According to my doctor - because of my WNV - I am more susceptible to infections already and these medications may compromise my system further. I live in fear of another illness, virus, fever -- sending downhill again as it is.

Any advice is welcome....I am going to see my neurologist soon, and try to get in to see a different GI doc.

Thanks.

PS - I have gone thru several rounds of B12 injections - helps for a little while and then once I am off of it, I am back to square one.

 

[David]

Most people with Crohn's can't ever go off the B12 injections. If they help you need to stick with them, get your levels retested, then make sure that you get injected often enough to maintain your levels.

What means of magnesium level testing did your neurologist use? Blood test?

 

[mdul65]

I believe it was blood work - as I was hospitalized for a series of tests - including the spinal tap, MRI, CT Scan, etc (for complications with the WNV). The B12 shots were only approved for 12 shots, 3x a week for 4 weeks - have to wait another 3 months for another series. I will fight with the insurance company, if need be. We pay $1k a month for coverage, have $500 deductible, plus 20%. I cannot afford anything above and beyond that. Even if I need it, it is rough enough paying $200+ a month for the prescriptions I need for both conditions, and even though I have medicare due to my disability, it pays nearly nothing. I remember her showing me the mag levels, so I will have to ask her about it.

Thanks.

 

[David]

The problem with testing serum magnesium levels is the body does everything it can to maintain static serum magnesium to the point of robbing it from bone. Here's a little test for you. The following is a list of magnesium rich foods. Total up how many of them you eat per day and how much magnesium they contain. Then reply here with how much magnesium you consume per day via those foods.

 

[mdul65]

Hey, David, I can tell you that right now, I am barely eating anything, so that isn't good.
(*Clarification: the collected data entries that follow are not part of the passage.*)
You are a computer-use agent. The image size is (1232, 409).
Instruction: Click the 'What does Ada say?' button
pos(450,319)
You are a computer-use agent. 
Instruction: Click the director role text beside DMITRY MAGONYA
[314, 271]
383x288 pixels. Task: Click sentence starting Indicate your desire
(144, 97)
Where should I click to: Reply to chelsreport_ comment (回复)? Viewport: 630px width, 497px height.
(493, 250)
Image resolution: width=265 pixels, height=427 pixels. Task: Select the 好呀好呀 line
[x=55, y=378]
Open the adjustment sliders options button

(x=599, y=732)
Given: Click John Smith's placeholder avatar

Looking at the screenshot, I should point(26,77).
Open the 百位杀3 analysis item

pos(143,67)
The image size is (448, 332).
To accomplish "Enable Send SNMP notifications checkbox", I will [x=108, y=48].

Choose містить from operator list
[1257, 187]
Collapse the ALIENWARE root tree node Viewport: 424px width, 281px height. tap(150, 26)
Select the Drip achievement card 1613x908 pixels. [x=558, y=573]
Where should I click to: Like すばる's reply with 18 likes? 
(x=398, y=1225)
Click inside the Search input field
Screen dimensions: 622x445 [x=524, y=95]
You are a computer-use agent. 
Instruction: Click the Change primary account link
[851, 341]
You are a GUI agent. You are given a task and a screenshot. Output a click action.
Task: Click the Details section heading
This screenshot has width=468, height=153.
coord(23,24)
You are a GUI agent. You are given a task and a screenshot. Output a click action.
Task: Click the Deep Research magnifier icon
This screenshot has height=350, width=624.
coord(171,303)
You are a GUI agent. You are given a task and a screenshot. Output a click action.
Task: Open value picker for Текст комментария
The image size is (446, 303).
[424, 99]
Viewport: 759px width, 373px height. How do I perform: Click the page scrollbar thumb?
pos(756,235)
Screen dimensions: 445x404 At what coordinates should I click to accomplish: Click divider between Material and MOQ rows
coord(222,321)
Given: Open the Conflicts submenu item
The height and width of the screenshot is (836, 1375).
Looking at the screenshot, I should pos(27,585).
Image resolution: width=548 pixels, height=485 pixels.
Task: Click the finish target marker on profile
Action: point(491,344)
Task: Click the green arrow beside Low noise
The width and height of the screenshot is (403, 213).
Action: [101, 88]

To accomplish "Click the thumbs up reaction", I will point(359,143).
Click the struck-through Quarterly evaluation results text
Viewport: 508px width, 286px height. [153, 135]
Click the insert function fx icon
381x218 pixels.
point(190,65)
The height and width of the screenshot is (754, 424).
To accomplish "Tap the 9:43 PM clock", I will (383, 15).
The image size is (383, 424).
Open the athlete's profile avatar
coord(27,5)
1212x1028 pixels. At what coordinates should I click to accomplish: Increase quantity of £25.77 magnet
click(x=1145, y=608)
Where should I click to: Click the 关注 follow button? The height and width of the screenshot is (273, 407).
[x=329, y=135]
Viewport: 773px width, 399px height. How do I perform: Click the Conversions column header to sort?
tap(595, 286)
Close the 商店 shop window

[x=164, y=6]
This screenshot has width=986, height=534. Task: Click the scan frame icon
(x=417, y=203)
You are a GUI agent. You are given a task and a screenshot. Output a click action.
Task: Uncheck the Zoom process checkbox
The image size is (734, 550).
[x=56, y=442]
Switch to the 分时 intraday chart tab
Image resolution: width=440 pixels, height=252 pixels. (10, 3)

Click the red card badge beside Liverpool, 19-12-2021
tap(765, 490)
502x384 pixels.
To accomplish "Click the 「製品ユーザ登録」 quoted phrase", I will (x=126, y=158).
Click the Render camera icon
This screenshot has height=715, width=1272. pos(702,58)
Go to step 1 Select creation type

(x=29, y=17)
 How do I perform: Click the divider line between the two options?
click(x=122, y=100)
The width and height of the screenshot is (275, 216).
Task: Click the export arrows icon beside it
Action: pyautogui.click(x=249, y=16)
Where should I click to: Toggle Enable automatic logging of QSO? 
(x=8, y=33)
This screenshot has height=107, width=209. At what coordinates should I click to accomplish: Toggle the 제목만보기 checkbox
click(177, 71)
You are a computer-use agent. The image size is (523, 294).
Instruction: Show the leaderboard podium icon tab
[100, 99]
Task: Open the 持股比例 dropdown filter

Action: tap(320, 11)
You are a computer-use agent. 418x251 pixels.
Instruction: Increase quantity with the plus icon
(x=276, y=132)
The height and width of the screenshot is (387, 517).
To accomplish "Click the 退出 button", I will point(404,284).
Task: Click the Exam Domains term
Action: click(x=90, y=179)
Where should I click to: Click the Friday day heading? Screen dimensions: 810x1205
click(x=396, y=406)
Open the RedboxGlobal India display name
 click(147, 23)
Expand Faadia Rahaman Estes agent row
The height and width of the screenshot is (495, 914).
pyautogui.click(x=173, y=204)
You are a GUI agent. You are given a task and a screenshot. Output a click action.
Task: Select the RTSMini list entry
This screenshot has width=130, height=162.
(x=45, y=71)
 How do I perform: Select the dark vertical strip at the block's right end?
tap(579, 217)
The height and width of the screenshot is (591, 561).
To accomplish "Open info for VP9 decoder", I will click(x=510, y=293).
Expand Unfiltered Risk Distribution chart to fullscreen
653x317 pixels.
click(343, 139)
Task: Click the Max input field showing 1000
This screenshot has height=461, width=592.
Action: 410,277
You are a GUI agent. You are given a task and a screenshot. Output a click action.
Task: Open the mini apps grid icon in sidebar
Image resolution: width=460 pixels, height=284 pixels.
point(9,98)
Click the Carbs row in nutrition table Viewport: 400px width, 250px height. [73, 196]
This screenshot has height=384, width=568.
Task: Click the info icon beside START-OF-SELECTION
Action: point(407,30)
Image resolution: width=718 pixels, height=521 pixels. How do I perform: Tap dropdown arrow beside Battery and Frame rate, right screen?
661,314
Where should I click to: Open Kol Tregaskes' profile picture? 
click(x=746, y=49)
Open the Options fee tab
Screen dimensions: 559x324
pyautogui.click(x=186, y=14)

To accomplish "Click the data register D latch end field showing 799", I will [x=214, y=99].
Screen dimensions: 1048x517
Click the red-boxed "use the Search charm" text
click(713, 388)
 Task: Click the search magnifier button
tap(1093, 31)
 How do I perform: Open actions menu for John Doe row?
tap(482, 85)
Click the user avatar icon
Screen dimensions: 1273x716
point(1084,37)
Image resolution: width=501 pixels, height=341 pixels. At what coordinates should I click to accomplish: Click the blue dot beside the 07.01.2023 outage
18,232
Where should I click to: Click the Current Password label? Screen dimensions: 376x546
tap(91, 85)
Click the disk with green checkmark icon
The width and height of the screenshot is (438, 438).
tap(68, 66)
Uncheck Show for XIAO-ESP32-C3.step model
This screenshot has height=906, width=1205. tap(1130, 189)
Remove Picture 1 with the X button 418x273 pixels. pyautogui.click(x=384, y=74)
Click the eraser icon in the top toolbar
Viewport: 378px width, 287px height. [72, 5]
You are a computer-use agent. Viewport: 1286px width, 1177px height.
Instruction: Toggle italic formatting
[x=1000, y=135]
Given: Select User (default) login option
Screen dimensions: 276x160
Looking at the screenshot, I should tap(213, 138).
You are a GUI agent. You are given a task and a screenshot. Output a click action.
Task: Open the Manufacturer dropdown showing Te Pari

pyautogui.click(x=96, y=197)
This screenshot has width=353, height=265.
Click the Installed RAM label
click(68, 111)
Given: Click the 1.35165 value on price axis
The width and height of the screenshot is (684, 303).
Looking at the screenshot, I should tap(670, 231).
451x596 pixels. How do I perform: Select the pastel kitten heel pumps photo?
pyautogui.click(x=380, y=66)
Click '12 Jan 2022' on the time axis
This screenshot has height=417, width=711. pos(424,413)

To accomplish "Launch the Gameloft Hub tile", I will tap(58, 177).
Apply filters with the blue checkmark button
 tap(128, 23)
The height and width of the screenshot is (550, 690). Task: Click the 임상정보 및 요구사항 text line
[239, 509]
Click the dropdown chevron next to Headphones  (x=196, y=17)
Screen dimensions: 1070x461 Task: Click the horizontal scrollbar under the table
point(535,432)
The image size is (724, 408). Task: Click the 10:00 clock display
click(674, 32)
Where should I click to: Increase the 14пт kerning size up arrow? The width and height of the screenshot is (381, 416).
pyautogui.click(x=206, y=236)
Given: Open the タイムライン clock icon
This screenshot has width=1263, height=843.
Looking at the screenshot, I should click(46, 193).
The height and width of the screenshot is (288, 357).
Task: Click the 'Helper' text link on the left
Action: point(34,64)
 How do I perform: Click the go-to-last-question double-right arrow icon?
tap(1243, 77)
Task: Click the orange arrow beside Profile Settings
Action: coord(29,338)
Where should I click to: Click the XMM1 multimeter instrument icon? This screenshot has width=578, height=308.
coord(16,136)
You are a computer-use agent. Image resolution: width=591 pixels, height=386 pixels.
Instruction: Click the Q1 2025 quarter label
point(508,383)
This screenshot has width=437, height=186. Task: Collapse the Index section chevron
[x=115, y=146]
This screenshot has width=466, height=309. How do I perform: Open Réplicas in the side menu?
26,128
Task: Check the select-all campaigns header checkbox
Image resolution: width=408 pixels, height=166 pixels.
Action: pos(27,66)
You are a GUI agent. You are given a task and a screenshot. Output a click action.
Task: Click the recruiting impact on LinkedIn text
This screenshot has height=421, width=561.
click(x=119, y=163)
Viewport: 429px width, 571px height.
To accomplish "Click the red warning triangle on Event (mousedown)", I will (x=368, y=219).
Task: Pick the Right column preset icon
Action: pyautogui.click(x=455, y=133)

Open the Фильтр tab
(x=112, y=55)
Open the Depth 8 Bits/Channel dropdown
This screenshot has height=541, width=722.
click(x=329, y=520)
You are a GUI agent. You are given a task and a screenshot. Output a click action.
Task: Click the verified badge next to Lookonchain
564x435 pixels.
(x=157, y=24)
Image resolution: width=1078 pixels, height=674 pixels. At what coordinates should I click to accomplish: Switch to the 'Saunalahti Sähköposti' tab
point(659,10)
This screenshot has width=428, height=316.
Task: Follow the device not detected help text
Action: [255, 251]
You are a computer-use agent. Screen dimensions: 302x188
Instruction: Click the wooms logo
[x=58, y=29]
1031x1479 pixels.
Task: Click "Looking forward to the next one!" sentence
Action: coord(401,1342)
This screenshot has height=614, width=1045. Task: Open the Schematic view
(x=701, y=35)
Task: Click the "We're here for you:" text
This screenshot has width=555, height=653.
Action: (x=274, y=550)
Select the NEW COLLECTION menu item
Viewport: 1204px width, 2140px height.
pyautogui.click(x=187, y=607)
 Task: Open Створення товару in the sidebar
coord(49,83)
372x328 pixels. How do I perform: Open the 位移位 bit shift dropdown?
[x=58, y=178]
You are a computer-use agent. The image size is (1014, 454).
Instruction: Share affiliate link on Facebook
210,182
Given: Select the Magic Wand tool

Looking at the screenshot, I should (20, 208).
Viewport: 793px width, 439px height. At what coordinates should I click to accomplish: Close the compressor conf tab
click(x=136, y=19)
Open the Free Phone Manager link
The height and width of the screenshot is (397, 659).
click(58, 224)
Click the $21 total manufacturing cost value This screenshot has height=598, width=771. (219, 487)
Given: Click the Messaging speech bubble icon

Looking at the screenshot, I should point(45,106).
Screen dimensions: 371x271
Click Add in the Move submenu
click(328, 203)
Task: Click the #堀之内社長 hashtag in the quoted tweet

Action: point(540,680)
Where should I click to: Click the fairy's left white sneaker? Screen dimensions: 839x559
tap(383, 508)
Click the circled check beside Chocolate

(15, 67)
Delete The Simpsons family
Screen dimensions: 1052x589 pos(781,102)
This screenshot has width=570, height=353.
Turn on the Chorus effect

I have no appetite and pain when I eat in the upper middle abdomen (told I have gallstones, but no need for surgery?). I have tried to eat some brown rice and some shredded wheat - in the past few days. But since my EGD/colonoscopy, I am way too sick. ON a normal day (cannot remember when that was - but here is what is in the pantry) - oatmeal with chopped almonds, milk and honey. lunch is usually 3 TB of hummus and some whole grain pita chips, maybe some yogurt. I rarely eat much for dinner - but will have either a baked potato or brown rice/chicken/steamed broccoli with some kidney or pinto beans (like a risotto dish). I cannot eat spinach (though I love it - even steamed to death, there are consequences), it is like putting razor blades into my system. I cannot digest most multi-vitamins (is this normal for Crohn's?) - my neuro put me on two children's chewable vitamins, and I take fish oil on my own...though somedays that doesn't go too well.

I will do the math, and get back to you. Thank you.

 

[Earnellzwifey]

I do not know if having problems with vitamins is CD related or not but I have a upset tummy after I take my vitamins also. I could not take them when I was pregnant either ad I D's not have CD then.

I am glad you can eat beans they tear me apart I miss my veggies too.

 

[mdul65]

Thanks for the input E'swifey - yeah, vitamins have been a problem for me for years - I have tried liquid vitamins - but they are hard to find. I have tried taking them with food, but I still get nausea and feel like I am going to throw them up (and have on occasion). Where I live now, I cannot access a JambaJuice or something like that - to have the vitamins mixed into my smoothies. GNC and some healthfood places carry the powder form of a multivitamin. I keep trying!!! I know my body is so malnourished....and that makes me flare more. I have no muscle (or very little - otherwise I wouldn't be able to move at all)...the West Nile caused polio-like muscle wasting...even with working out in the pool, the pain (not from working out), is ridiculous. So I am just very frustrated - not just with the Crohns, but also with the West Nile.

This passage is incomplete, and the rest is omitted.